Perte de cheveux : comprendre et reprendre le contrôle

Publié le 08/09/2025, mis à jour le 30/10/2025

Vous avez l'impression de perdre plus de cheveux que d'habitude ? Rassurez-vous, vous n'êtes pas seul(e). La chute de cheveux est un phénomène naturel qui, lorsqu'il s'intensifie, peut être une source d'inquiétude. Elle touche aussi bien les femmes que les hommes et peut avoir de multiples origines. Bonne nouvelle : il est possible de la comprendre, de l'atténuer et parfois même de l'empêcher.

Le cycle pilaire : un équilibre fragile

Nos cheveux suivent un cycle de vie bien défini, réparti en trois grandes phases.

  1. La phase anagène correspond à la croissance active du cheveu et peut durer de 2 à 6 ans.
  2. Vient ensuite la phase catagène, plus courte (2 à 3 semaines), durant laquelle le follicule pileux entre en régression.
  3. Enfin, la phase télogène marque la fin du cycle avec la chute du cheveu, généralement sur 2 à 3 mois.

En moyenne, il est normal de perdre entre 40 et 100 cheveux par jour. Cette perte fait partie du renouvellement capillaire. Mais au-delà de ce seuil, si la chute devient excessive, persistante ou localisée, on parle alors d'alopécie.

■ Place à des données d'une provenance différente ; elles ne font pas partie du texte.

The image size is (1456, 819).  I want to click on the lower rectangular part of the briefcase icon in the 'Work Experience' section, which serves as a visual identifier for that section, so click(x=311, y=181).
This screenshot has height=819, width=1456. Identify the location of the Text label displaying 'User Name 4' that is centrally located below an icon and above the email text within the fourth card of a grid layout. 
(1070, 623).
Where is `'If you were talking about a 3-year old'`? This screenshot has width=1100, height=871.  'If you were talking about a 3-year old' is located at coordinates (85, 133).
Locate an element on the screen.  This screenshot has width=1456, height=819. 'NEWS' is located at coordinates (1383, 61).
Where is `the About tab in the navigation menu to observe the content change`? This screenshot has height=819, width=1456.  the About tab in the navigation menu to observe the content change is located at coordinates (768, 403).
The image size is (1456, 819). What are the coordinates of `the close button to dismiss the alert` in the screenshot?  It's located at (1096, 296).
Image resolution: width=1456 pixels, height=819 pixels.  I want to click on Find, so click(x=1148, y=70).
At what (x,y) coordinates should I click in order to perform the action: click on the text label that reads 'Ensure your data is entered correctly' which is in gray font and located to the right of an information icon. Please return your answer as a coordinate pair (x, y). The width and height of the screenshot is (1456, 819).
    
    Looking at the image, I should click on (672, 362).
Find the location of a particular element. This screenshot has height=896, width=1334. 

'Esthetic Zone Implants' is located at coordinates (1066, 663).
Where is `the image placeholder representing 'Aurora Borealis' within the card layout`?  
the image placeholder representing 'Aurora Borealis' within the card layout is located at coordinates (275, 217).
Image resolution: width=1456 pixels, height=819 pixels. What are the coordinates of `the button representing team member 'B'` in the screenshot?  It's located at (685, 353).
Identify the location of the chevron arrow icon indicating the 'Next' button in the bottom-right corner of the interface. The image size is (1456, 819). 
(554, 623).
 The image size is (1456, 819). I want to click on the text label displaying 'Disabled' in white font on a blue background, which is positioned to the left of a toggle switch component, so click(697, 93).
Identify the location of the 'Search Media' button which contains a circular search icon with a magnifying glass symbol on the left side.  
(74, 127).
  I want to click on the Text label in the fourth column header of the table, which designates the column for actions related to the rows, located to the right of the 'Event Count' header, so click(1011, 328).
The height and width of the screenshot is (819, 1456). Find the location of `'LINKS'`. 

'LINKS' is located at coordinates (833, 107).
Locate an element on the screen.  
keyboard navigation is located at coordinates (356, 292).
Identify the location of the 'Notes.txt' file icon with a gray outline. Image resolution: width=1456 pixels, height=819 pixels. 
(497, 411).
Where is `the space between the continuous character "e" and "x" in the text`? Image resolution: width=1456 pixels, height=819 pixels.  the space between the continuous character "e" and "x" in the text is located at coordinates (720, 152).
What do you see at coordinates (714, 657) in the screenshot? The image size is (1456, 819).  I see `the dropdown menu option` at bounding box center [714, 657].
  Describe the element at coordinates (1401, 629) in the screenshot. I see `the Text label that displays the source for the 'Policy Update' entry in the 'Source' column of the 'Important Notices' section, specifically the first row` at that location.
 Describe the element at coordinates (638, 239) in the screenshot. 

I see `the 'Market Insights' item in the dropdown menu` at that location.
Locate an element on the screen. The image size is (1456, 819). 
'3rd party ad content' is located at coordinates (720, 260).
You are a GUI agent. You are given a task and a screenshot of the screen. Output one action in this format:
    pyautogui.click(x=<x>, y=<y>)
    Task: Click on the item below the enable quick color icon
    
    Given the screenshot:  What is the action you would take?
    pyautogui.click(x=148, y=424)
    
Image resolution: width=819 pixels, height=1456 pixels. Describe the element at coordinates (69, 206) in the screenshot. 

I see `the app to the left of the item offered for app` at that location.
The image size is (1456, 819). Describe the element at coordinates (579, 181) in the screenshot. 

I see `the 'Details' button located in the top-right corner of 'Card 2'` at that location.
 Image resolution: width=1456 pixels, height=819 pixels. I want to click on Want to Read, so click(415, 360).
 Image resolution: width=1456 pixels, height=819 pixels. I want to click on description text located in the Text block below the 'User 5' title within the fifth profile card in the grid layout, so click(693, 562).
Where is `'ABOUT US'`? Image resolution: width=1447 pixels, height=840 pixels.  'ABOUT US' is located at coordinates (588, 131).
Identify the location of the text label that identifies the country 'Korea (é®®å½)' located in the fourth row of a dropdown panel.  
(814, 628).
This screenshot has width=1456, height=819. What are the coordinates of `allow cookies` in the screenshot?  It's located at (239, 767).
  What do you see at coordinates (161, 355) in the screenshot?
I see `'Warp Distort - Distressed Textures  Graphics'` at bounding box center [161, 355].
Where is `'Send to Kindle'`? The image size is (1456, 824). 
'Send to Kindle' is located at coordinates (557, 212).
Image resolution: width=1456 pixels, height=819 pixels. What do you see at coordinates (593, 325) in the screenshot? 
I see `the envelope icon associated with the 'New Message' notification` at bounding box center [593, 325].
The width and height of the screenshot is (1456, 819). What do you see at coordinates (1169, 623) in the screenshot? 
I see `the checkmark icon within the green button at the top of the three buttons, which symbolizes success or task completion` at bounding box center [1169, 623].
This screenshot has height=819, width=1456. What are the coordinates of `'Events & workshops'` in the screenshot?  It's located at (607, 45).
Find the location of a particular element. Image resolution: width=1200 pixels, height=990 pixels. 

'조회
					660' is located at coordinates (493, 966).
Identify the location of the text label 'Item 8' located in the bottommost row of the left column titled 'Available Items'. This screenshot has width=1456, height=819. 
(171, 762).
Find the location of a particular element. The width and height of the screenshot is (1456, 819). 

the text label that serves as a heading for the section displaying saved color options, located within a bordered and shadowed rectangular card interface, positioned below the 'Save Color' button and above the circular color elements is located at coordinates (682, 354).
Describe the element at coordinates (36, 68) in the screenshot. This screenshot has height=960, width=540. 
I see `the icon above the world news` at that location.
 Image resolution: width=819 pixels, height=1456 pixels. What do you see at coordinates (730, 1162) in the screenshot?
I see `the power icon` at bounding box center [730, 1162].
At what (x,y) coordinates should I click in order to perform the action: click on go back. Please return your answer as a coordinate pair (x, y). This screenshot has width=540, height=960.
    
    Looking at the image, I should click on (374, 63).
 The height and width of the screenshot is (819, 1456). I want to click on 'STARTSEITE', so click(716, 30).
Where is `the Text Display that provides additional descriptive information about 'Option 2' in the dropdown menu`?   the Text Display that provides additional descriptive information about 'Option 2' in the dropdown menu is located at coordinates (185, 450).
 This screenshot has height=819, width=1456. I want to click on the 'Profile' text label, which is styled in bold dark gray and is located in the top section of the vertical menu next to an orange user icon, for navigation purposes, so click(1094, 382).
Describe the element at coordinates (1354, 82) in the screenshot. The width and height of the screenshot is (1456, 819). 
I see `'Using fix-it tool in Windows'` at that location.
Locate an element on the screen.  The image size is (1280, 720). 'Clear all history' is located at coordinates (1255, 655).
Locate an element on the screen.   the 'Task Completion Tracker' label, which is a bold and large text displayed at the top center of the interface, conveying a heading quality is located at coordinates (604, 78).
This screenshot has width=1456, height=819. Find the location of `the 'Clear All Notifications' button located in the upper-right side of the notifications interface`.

Les différentes formes d’alopécie

L’alopécie androgénétique

C'est la forme la plus fréquente, liée à des facteurs génétiques et hormonaux. Elle est provoquée par l'action de la DHT, un dérivé de la testostérone et touche généralement les hommes, mais peut aussi concerner les femmes.

L’alopécie physiologique

Elle survient souvent suite à un stress important (accouchement, choc émotionnel, maladie) et se manifeste généralement 2 à 3 mois après l'événement. Elle est réversible dans la plupart des cas.

L’alopécie pathologique

Elle peut être généralisée ou localisée. Lorsque l’alopécie pathologique est généralisée, elle est souvent liée à des traitements médicaux lourds comme la chimiothérapie, à certains dérèglements hormonaux, endocriniens ou encore à des maladies auto-immunes. Par ailleurs, d'importantes carences nutritionnelles, certaines habitudes de vie (tabagisme, alcoolisme) ou l'utilisation répétée de soins capillaires inadaptés peuvent également contribuer à accentuer la perte de cheveux.

Lorsqu’elle est localisée, elle se manifeste sur des zones bien définies du cuir chevelu et peut être causée par des affections comme la pelade, des infections fongiques (souvent transmises par les animaux) ou résulter d’un traumatisme mécanique (coiffures trop serrées, trichotillomanie, etc.).

Quelles solutions envisager contre la chute de cheveux ?

Entamer une cure de compléments alimentaires

Dès les premiers signes de chute de cheveux inhabituelle, une cure de compléments alimentaires spécifiquement formulés pour les cheveux (vitamines B, zinc, fer, oméga-3, kératine) peut être utile. Ces nutriments contribuent au maintien d'une chevelure en bonne santé et soutiennent la croissance capillaire.

Cela demande un peu de patience : une cure de 3 mois est recommandée afin de renouveler complètement le cycle capillaire.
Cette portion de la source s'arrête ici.